If you happen to use an ad blocker in your web browsing, like I do, then you're probably used to another kind of obnoxious alert: the "please disable your ad blocker" alert, usually accompanied by a guilt trip about how the site's business relies on their ability to serve you ads.

Which is fair enough because in most cases, that's absolutely true. And sites are well within their rights to try to get me to look at their ads however they can. But I maintain that I'm also within my rights to try and avoid invasive "ads" that track me (and, in many cases, degrade my browser's performance simply by loading). If a site's business model requires that it spies on its users, I think it's fair to ask whether that site's business model really ought to exist at all.

On a technical level, when I visit your website, the transaction that's occuring is this: my browser sends you a request for something, and your server responds by sending something. But by sending that request, I am not entering into a sacred contract that obliges me to display whatever you send in just the way it was designed to be displayed. I can instruct my browser to do whatever I want it to do with the content you send me. That includes blocking ads, or in the case of email newsletters, tracking pixels.

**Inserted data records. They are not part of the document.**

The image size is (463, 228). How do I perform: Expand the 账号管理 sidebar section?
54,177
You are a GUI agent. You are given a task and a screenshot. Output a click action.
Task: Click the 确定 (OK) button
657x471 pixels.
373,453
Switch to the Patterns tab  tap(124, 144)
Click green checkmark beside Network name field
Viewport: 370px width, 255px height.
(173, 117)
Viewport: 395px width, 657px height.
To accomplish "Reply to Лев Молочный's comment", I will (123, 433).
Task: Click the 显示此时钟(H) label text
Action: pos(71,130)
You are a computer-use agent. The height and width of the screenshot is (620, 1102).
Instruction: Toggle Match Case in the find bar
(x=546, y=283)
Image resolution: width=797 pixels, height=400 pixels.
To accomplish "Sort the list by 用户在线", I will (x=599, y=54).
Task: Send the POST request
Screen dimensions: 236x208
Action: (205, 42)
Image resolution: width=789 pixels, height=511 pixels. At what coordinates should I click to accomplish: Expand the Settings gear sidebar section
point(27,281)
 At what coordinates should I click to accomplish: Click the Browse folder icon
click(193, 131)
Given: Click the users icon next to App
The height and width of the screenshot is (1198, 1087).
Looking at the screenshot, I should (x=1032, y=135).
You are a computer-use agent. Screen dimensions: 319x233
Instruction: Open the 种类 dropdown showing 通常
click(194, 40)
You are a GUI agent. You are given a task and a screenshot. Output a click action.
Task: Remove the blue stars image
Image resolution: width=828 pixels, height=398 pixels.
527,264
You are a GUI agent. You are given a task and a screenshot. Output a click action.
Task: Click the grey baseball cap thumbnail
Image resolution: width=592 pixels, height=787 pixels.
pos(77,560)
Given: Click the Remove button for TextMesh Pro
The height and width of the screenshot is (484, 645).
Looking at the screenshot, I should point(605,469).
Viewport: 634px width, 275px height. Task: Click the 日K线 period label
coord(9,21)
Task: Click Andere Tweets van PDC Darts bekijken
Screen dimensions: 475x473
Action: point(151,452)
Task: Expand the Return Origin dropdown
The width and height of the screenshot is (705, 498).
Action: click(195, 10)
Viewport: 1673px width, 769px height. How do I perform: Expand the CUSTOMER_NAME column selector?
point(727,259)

You have a right to market to me, but that doesn't mean I have an obligation to receive your marketing. Nor do my subscribers have an obligation to submit to my curiosity about whether they are reading my email. Which is why I'm disclosing the tracking behavior, and encouraging you to act accordingly.

How Wrong Am I?

Maybe you think I've got it all wrong.

Perhaps you think its unethical for me to use these tracking features at all? Or, on the flip side, maybe you think that content blocking is a form of piracy which I am wrong to engage in and encourage?

If that's the case, I'm happy to hear from you and I'm certainly open to persuasion. My email address is tom [at] nowwearealltom [dot] com.

Just don't expect me to display whatever images you might choose to send me.